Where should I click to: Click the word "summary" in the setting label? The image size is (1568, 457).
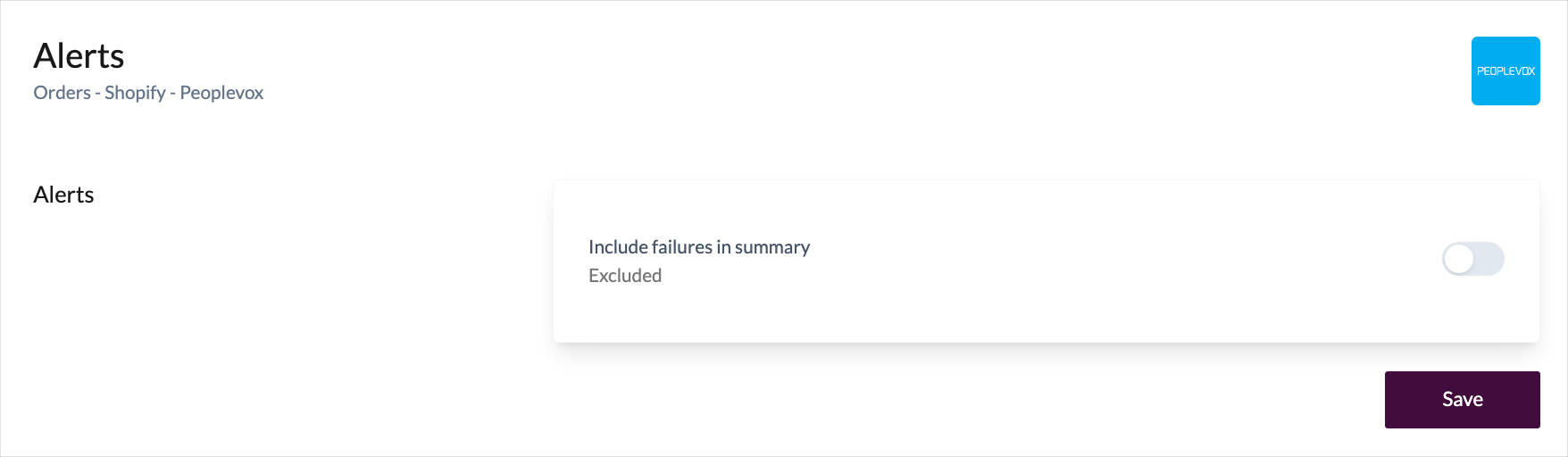pos(771,247)
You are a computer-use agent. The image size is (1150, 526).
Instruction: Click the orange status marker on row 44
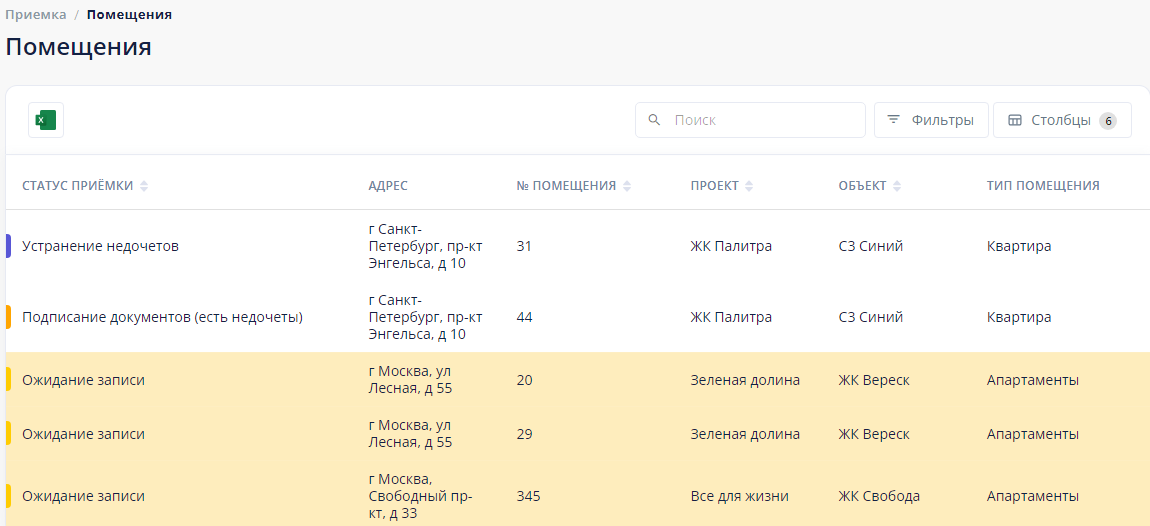(8, 317)
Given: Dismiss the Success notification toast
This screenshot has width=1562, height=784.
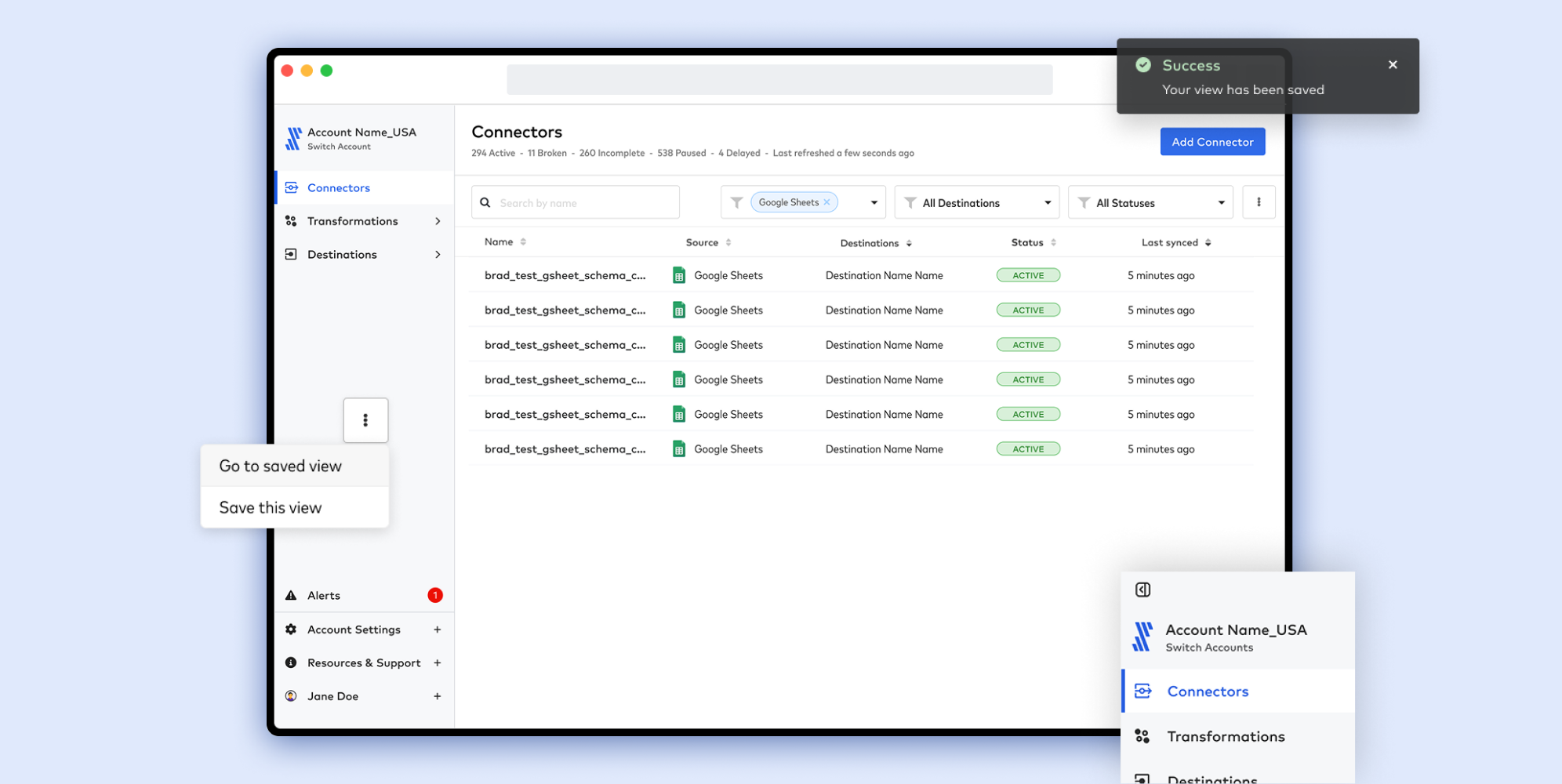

####

Starting at the line that contains "You are a computer-use", write out every line through the final line of the entries, word for word; skip any pictures.

EXERCISE RESPONSE
You are a computer-use agent. The image size is (1150, 526).
Instruction: Click the orange status marker on row 44
(8, 317)
Given: Dismiss the Success notification toast
This screenshot has width=1562, height=784.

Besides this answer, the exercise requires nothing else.